# Step 0: Setup

This notebook initializes the environment and sets up the document for processing through the IDP pipeline.

**Outputs:**
- Document object with basic metadata
- S3 buckets created
- Sample document uploaded
- Environment configured

## 1. Install Dependencies

In [None]:
ROOTDIR="../.."
SAMPLE_PDF_PATH = f"{ROOTDIR}/samples/rvl_cdip_package.pdf"

In [None]:
# Let's make sure that modules are autoreloaded
%load_ext autoreload
%autoreload 2

# First uninstall existing package (to ensure we get the latest version)
%pip uninstall -y idp_common

# Install the IDP common package with all components in development mode
%pip install -q -e "{ROOTDIR}/lib/idp_common_pkg[dev, all]"

# Check installed version
%pip show idp_common | grep -E "Version|Location"
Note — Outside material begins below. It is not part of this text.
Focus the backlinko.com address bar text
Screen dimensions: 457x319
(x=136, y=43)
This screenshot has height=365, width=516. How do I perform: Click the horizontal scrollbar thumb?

# Optionally use a .env file for environment variables
try:
    from dotenv import load_dotenv
    load_dotenv()  
except ImportError:
    pass

## 2. Import Libraries and Load Configuration

In [None]:
import os
import json
import yaml
import boto3
import logging
import datetime
from pathlib import Path

# Import base libraries
from idp_common.models import Document, Status

# Configure logging 
logging.basicConfig(level=logging.WARNING)
logging.getLogger('idp_common').setLevel(logging.INFO)
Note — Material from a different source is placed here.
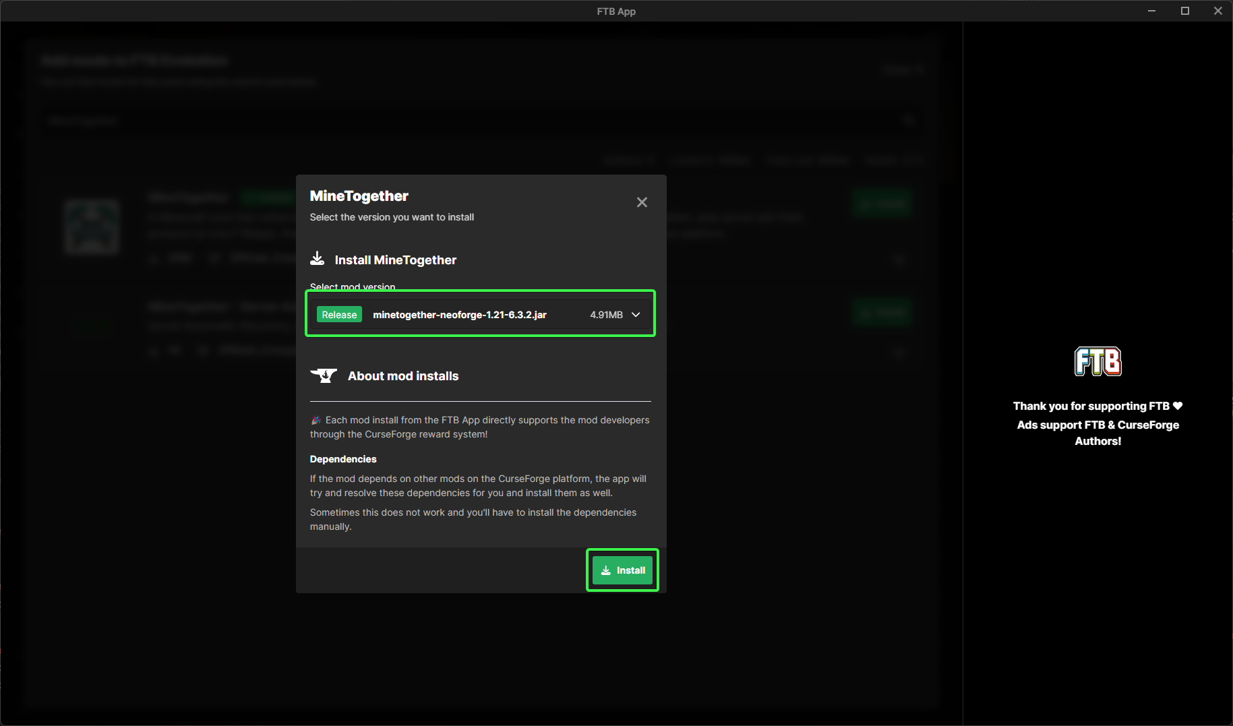
Task: Click the party popper emoji icon
Action: pos(315,420)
print("Libraries imported successfully")

## 3. Load Configuration Files

In [None]:
# Load all configuration files
config_dir = Path("config")
CONFIG = {}

# Load each configuration file
config_files = [
    "ocr.yaml",
    "classification.yaml", 
    "extraction.yaml",
    "assessment.yaml",
    "summarization.yaml",
    "evaluation.yaml",
    "classes.yaml"
]

for config_file in config_files:
    config_path = config_dir / config_file
    if config_path.exists():
        with open(config_path, 'r') as f:
            file_config = yaml.safe_load(f)
            CONFIG.update(file_config)
        print(f"Loaded {config_file}")
    else:
        print(f"Warning: {config_file} not found")
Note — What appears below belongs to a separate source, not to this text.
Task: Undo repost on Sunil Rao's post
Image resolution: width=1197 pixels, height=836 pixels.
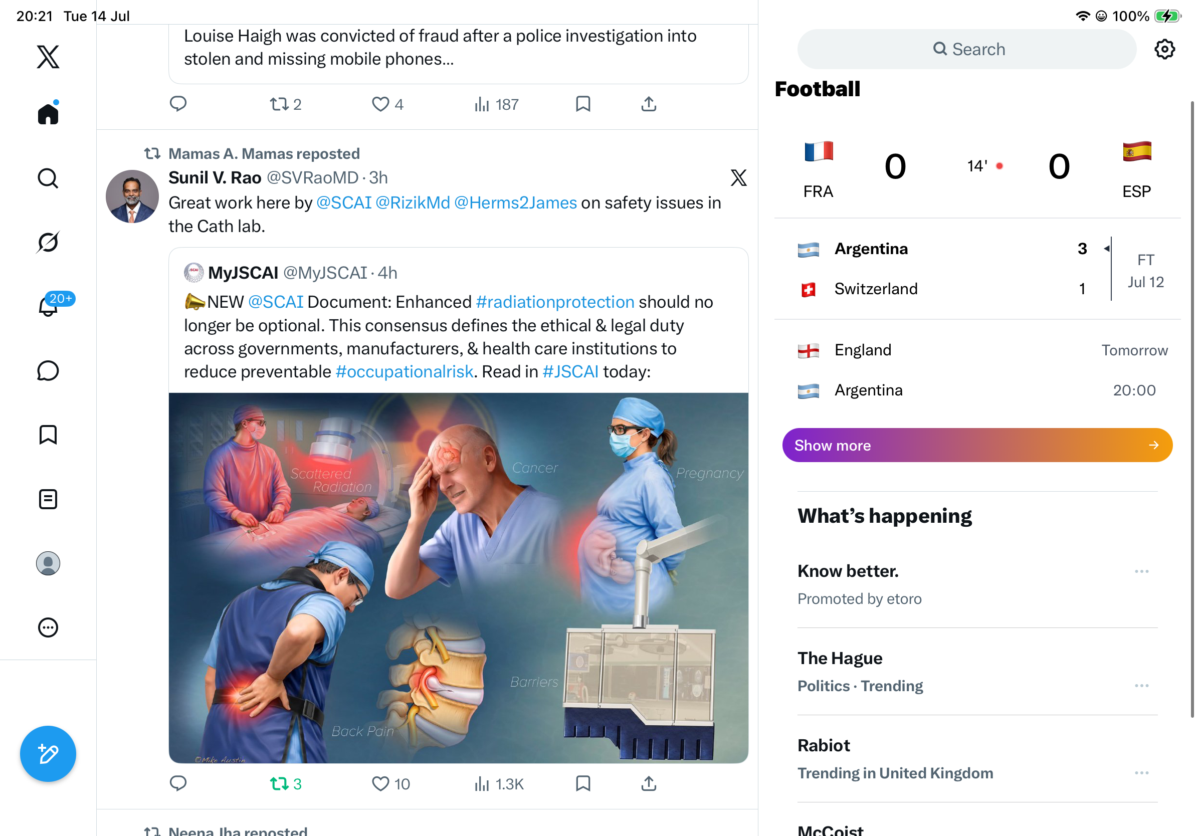Action: tap(286, 783)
print(f"\nLoaded configuration sections: {list(CONFIG.keys())}")

## 4. Set Up Environment

In [None]:
# Set environment variables
os.environ['METRIC_NAMESPACE'] = 'IDP-Modular-Pipeline'
os.environ['AWS_REGION'] = boto3.session.Session().region_name or 'us-east-1'

# Get AWS account ID for unique bucket names
sts_client = boto3.client('sts')
account_id = sts_client.get_caller_identity()["Account"]
region = os.environ['AWS_REGION']

# Create unique bucket names based on account ID and region
input_bucket_name = os.getenv("IDP_INPUT_BUCKET_NAME", f"idp-modular-input-{account_id}-{region}")
output_bucket_name = os.getenv("IDP_OUTPUT_BUCKET_NAME", f"idp-modular-output-{account_id}-{region}")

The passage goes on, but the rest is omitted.